╔══

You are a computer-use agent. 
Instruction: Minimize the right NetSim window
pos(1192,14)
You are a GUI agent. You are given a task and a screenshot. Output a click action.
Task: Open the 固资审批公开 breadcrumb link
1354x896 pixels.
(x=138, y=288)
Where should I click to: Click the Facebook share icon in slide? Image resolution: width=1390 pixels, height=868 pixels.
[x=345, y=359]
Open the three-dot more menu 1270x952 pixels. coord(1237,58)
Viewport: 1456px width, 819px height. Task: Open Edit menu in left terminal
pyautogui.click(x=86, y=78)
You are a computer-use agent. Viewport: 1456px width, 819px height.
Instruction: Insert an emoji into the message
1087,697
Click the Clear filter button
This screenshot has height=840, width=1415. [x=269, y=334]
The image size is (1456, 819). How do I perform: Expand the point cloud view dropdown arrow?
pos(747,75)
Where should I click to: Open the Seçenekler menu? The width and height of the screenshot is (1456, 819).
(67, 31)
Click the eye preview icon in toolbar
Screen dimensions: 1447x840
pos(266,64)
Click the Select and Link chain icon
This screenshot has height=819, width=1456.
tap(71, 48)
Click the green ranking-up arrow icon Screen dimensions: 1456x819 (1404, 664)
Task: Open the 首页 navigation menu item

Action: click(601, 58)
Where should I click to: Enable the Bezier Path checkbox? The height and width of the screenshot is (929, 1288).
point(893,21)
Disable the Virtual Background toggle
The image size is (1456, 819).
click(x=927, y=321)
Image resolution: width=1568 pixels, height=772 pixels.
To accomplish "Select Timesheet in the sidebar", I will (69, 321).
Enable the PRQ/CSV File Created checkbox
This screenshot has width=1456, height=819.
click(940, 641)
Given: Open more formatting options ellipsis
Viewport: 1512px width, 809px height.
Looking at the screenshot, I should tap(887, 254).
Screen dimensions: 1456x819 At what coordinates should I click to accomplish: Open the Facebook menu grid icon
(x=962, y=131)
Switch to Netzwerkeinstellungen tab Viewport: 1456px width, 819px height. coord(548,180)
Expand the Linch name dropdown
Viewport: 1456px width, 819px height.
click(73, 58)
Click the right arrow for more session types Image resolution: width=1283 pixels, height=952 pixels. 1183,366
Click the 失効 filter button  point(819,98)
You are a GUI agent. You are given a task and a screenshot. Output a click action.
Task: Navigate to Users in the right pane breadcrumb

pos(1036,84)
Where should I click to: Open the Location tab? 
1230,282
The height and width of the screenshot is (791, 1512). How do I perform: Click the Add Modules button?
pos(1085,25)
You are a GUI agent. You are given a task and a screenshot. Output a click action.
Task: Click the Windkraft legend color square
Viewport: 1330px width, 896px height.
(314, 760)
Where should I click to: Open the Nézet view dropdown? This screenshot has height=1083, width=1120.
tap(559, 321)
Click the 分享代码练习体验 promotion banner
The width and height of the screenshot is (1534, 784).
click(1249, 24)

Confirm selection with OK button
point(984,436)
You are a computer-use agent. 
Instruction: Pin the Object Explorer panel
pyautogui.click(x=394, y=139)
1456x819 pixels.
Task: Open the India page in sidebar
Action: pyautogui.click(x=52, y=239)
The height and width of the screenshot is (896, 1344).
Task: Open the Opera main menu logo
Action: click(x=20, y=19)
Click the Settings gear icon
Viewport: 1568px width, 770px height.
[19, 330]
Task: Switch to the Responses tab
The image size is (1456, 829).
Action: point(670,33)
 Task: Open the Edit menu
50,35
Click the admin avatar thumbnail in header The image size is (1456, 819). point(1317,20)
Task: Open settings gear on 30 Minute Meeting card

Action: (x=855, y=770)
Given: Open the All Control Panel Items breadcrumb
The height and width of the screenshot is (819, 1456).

╚══

Work instruction: Your answer should be the lines of the records that include the word "more".

Answer to this problem:
Open the three-dot more menu 1270x952 pixels. coord(1237,58)
Given: Open more formatting options ellipsis
Click the right arrow for more session types Image resolution: width=1283 pixels, height=952 pixels. 1183,366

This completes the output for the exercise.